Input records
★ ★ ★ ★ ★

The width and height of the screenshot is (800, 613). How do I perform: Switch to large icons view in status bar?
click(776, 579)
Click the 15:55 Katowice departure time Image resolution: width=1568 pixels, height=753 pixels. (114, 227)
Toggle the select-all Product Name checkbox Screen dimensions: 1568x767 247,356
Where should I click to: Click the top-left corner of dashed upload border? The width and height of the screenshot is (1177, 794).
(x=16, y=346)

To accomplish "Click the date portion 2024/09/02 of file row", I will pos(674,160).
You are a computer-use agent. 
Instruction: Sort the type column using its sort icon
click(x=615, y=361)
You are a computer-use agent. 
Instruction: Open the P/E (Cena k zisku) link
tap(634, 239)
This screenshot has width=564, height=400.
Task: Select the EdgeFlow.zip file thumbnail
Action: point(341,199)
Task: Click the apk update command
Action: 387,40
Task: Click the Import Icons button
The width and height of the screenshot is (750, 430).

★ ★ ★ ★ ★

Repeat the listing above line by line, exactly as written.

Written response
The width and height of the screenshot is (800, 613). How do I perform: Switch to large icons view in status bar?
click(776, 579)
Click the 15:55 Katowice departure time Image resolution: width=1568 pixels, height=753 pixels. (114, 227)
Toggle the select-all Product Name checkbox Screen dimensions: 1568x767 247,356
Where should I click to: Click the top-left corner of dashed upload border? The width and height of the screenshot is (1177, 794).
(x=16, y=346)

To accomplish "Click the date portion 2024/09/02 of file row", I will pos(674,160).
You are a computer-use agent. 
Instruction: Sort the type column using its sort icon
click(x=615, y=361)
You are a computer-use agent. 
Instruction: Open the P/E (Cena k zisku) link
tap(634, 239)
This screenshot has width=564, height=400.
Task: Select the EdgeFlow.zip file thumbnail
Action: point(341,199)
Task: Click the apk update command
Action: 387,40
Task: Click the Import Icons button
The width and height of the screenshot is (750, 430).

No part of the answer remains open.